DATA EXCERPTS section start

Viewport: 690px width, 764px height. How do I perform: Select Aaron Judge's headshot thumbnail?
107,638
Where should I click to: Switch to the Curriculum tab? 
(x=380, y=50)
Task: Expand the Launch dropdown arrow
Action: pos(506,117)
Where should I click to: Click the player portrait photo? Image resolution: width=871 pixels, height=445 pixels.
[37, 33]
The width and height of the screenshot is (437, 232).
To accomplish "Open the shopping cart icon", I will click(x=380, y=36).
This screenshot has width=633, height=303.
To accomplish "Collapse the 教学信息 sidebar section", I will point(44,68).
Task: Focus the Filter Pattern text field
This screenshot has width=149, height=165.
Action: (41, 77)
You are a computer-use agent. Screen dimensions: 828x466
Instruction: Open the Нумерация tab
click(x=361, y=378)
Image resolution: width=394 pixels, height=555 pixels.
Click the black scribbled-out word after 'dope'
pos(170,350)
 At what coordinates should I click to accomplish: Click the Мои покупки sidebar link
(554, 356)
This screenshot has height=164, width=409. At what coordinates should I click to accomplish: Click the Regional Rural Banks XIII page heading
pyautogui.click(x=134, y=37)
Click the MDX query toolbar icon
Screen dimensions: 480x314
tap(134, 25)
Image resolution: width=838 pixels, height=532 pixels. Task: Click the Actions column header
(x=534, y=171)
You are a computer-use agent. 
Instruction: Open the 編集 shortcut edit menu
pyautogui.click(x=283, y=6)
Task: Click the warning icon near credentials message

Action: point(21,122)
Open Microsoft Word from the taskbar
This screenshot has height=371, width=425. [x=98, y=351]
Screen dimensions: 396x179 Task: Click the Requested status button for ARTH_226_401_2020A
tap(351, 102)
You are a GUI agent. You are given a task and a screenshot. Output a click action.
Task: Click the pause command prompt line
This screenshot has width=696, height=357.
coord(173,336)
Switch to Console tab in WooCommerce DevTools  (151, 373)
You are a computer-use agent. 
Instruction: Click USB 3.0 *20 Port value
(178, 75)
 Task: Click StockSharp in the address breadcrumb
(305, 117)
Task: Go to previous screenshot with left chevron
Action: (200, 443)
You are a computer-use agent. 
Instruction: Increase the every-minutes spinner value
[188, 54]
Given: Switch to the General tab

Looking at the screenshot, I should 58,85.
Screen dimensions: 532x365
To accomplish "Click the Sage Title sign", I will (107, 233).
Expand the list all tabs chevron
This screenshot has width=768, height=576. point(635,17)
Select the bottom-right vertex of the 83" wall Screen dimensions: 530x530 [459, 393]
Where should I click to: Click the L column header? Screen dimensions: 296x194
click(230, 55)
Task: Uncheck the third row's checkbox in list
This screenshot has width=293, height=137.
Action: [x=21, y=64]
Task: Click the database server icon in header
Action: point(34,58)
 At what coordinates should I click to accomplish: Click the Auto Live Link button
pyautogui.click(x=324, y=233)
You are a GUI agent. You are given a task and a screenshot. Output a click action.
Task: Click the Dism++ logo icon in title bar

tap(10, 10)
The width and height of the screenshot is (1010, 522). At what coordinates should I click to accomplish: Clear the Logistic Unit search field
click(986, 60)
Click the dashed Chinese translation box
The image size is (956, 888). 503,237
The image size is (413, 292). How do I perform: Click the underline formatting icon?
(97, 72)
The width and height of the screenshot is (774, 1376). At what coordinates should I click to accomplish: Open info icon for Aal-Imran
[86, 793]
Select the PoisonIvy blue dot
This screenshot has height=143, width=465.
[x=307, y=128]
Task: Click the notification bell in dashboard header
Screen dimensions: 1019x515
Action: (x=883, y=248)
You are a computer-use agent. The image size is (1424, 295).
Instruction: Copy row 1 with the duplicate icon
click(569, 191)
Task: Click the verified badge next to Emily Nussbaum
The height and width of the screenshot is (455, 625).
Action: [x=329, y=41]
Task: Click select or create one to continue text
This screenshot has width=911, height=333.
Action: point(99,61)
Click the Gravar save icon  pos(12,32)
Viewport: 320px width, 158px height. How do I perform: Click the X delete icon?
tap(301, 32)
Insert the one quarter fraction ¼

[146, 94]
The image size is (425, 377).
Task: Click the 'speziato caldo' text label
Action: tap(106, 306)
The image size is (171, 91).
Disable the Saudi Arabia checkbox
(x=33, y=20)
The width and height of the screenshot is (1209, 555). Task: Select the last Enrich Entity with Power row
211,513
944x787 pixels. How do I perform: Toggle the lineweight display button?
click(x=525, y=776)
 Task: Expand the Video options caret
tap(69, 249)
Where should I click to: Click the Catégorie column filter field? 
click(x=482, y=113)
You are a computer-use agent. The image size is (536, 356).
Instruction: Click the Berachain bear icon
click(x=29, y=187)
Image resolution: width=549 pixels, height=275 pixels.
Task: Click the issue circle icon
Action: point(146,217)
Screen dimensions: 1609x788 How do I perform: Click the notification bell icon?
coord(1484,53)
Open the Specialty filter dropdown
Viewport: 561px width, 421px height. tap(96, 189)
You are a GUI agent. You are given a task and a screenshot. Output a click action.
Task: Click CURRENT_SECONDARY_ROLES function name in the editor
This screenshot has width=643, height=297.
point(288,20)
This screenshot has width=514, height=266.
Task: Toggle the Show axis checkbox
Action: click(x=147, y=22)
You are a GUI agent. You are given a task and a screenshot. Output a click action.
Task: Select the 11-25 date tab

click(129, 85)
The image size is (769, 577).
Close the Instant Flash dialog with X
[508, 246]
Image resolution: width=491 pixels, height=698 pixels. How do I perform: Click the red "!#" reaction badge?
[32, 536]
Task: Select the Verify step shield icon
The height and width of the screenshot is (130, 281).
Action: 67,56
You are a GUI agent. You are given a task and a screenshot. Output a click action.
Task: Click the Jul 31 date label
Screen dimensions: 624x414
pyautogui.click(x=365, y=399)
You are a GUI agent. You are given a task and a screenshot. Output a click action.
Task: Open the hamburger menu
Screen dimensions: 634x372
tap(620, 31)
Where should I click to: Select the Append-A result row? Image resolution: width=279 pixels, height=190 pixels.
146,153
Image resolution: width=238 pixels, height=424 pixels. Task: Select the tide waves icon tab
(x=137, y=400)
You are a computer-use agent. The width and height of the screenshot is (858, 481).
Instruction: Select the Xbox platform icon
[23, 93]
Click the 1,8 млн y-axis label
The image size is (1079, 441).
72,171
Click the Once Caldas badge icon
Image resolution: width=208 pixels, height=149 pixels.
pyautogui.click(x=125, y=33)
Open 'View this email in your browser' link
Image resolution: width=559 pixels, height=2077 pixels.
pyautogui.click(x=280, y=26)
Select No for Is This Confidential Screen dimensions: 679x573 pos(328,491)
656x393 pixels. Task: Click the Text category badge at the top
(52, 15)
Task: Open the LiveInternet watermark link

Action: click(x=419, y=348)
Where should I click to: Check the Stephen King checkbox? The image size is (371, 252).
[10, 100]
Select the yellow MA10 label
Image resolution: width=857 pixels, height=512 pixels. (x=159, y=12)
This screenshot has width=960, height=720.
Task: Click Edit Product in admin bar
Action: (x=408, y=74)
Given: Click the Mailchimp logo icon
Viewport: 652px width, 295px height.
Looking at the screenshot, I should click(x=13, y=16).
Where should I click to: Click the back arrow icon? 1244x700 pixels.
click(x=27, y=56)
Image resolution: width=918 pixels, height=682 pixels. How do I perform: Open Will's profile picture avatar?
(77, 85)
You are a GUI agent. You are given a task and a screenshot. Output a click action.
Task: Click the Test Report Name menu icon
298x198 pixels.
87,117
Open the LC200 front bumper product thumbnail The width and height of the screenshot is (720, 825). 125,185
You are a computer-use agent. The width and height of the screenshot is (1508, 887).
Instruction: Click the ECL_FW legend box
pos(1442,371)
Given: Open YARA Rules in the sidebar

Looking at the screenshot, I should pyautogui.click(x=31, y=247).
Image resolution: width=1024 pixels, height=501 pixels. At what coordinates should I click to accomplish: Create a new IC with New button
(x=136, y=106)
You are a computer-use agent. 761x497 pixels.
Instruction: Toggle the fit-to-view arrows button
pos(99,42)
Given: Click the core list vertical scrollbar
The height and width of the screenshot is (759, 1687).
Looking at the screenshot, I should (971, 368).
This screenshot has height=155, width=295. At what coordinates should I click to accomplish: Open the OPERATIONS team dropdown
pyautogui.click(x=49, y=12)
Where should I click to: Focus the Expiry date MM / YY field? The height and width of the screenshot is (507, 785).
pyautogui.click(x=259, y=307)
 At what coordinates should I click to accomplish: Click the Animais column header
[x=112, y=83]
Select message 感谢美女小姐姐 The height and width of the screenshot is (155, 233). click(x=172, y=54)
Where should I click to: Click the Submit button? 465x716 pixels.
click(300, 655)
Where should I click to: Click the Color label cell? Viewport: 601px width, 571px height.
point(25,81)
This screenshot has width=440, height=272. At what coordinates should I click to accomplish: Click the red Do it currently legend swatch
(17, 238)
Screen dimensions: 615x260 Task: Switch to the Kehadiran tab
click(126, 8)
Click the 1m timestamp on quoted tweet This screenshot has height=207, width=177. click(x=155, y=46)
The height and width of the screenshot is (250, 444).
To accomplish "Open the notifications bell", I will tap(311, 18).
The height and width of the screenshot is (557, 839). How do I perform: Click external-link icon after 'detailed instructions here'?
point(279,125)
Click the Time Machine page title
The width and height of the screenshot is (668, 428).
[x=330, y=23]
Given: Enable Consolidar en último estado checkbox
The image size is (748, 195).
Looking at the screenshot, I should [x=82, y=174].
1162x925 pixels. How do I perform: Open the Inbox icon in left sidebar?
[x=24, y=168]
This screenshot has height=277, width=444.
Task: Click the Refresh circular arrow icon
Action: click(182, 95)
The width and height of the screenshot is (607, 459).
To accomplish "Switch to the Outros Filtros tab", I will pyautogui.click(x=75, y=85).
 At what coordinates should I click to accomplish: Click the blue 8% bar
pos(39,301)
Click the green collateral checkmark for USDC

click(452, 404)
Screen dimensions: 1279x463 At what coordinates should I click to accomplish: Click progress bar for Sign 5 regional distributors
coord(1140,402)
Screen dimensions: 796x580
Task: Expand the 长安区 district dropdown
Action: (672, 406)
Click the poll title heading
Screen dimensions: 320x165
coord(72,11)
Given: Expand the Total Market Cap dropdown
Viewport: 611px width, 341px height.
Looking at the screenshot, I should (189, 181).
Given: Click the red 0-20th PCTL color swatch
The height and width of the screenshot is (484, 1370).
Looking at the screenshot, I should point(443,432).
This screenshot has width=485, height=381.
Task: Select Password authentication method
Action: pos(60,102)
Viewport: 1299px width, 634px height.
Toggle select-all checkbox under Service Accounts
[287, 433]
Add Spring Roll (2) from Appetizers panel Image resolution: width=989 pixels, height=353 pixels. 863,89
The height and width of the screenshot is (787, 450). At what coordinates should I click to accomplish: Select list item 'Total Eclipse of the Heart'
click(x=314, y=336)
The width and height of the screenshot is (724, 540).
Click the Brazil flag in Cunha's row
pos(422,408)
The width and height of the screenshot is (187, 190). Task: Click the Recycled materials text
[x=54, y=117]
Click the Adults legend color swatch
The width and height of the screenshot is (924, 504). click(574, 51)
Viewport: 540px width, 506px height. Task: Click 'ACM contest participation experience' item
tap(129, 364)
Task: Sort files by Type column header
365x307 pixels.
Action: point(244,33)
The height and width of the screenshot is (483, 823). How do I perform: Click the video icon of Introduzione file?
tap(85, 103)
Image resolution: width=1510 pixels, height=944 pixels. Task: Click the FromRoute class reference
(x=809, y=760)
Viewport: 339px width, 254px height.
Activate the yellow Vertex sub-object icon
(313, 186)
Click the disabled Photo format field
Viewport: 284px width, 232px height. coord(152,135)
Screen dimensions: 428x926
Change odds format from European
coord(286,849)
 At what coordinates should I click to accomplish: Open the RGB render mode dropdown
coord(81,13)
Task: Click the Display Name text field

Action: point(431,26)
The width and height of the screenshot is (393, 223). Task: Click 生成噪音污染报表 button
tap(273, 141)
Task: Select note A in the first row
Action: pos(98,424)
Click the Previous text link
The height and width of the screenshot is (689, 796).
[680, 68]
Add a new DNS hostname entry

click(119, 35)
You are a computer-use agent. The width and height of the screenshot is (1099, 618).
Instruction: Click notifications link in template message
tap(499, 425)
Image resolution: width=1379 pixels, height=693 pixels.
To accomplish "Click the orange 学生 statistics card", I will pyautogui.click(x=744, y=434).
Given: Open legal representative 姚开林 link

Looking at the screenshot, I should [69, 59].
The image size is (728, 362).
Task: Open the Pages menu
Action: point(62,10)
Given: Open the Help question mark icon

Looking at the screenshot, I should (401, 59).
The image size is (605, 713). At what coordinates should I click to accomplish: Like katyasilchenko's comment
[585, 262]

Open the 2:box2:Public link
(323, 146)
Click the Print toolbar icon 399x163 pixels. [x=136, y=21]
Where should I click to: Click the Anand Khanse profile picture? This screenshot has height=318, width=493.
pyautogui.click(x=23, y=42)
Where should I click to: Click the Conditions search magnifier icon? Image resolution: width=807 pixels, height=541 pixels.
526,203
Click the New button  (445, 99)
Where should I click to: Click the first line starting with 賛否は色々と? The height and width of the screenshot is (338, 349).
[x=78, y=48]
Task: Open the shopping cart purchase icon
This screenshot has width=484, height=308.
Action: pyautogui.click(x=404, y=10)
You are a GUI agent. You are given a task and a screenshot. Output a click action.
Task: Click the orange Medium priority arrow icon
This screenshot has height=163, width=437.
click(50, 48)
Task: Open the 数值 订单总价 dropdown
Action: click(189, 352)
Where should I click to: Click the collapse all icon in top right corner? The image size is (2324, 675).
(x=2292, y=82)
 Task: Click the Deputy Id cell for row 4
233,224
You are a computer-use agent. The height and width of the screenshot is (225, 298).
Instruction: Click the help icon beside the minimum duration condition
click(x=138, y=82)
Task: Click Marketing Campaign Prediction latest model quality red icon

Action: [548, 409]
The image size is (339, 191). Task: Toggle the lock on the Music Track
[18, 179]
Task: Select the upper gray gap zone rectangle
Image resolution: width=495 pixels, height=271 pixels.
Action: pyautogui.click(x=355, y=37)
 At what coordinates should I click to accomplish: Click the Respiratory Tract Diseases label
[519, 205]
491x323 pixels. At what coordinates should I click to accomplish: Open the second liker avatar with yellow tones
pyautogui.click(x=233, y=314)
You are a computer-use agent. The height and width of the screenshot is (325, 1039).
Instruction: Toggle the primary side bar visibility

DATA EXCERPTS section end

DIRECTIONS >>
Look above for the line with "Instruction: Copy row" and the line with "The image size is (769, 577).". Write out those two lines and all the lines between them, exactly, and no others.

RESPONSE TO THIS TASK >>
Instruction: Copy row 1 with the duplicate icon
click(569, 191)
Task: Click the verified badge next to Emily Nussbaum
The height and width of the screenshot is (455, 625).
Action: [x=329, y=41]
Task: Click select or create one to continue text
This screenshot has width=911, height=333.
Action: point(99,61)
Click the Gravar save icon  pos(12,32)
Viewport: 320px width, 158px height. How do I perform: Click the X delete icon?
tap(301, 32)
Insert the one quarter fraction ¼

[146, 94]
The image size is (425, 377).
Task: Click the 'speziato caldo' text label
Action: tap(106, 306)
The image size is (171, 91).
Disable the Saudi Arabia checkbox
(x=33, y=20)
The width and height of the screenshot is (1209, 555). Task: Select the last Enrich Entity with Power row
211,513
944x787 pixels. How do I perform: Toggle the lineweight display button?
click(x=525, y=776)
 Task: Expand the Video options caret
tap(69, 249)
Where should I click to: Click the Catégorie column filter field? 
click(x=482, y=113)
You are a computer-use agent. The image size is (536, 356).
Instruction: Click the Berachain bear icon
click(x=29, y=187)
Image resolution: width=549 pixels, height=275 pixels.
Task: Click the issue circle icon
Action: point(146,217)
Screen dimensions: 1609x788 How do I perform: Click the notification bell icon?
coord(1484,53)
Open the Specialty filter dropdown
Viewport: 561px width, 421px height. tap(96, 189)
You are a GUI agent. You are given a task and a screenshot. Output a click action.
Task: Click CURRENT_SECONDARY_ROLES function name in the editor
This screenshot has width=643, height=297.
point(288,20)
This screenshot has width=514, height=266.
Task: Toggle the Show axis checkbox
Action: click(x=147, y=22)
You are a GUI agent. You are given a task and a screenshot. Output a click action.
Task: Select the 11-25 date tab

click(129, 85)
The image size is (769, 577).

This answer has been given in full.